El factor indefinible

Perturbación y desconcierto

Las palabras “perturbación” y “desconcierto” podrían reflejar, en buena medida, algunos de los aspectos más esenciales del ser humano contemporáneo. La relación que mantienen estos dos conceptos y su enorme presencia, hoy, afectan a una buena parte de la sociedad tan politizada en la que vivimos. Es posible comprobarlo en muchas sesiones del parlamento, en los debates de televisión, en cualquier momento cotidiano de nuestra vida. 

Estos dos conceptos aparecen en escena porque el sentimiento de hastío de las sociedades contemporáneas y la sensación de peligro inminente de las pandemias actuales provocan reacciones de una intensa crueldad y desesperación. Me pregunto si, en estos tiempos de muerte y desolación, también de resiliencia, alguien como Gilgamesh seguiría buscando la inmortalidad o si el príncipe Siddharta preferiría hacerse un “selfie” o echar una partida a un videojuego a encontrar la iluminación. 

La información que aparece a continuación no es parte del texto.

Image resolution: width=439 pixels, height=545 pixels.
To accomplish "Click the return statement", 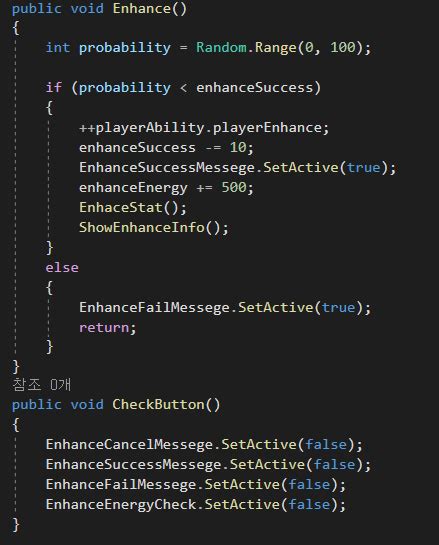I will [x=108, y=328].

Trastornar el orden establecido en la escena mundial o en la escena teatral, perder el juicio, generar inquietud, impedir el orden del discurso… todo ello lo refleja la perturbación. Recibimos tanta información, o tanta desinformación, que vamos siendo capaces de comprender mejor la realidad fragmentada que si estuviera bien organizada. La perturbación vista desde dentro crea, precisamente, discursos breves y profundas sensaciones poéticas. Y ¿qué sucede cuando perturbamos la imaginación? ¿La imaginación necesita ser perturbada? ¿La vencemos? ¿La ampliamos? ¿Ampliamos, acaso, nuestra libertad, nuestra visión “conmovedora”? ¿Ampliamos la visión del espectador? Crear desde la perturbación es hacerlo con dolor. El dolor de verdad inspira, sí, pero también es como hacerle una visita a la muerte. Por su parte, el desconcierto refleja la desorientación, la perplejidad, el desorden, la descomposición de nuestro tiempo. Llegados a este punto, recuerdo aquellas palabras de Sócrates a Simmias en el diálogo “Fedón”, de Platón: “Los que de verdad filosofan, Simmias, se ejercitan en morir, y el estar muertos es para estos individuos mínimamente terrible. […] todo lo que vive nace de lo que ha muerto […] en realidad se da el revivir y los vivientes nacen de los muertos y las almas de los muertos perviven”

La historia del teatro nos ha brindado decisivos momentos de gran perturbación y desconcierto, sobre todo desde el “Grand Guignol” pasando por el “teatro de la crueldad” de Artaud hasta llegar al “teatro de la muerte” de Kantor o al “teatro butoh”, por citar algunos modelos del siglo pasado que aún permanecen vigentes. Todos dialogan con la pérdida de muy diversa forma y consiguen generar en el espectador instantes únicos. La perturbación provoca el desconcierto, es verdad, pero también genera conciencia del fin. Al mismo tiempo, la perturbación es una reacción, un estado, como el desconcierto; son parte del “estado colectivo” de perplejidad que afecta a nuestra sociedad contemporánea. Si el teatro actual deseara mostrar con honestidad la época en la que vive, debería contener, de manera bien visible, al menos, estos dos conceptos esenciales y revisar los modelos citados.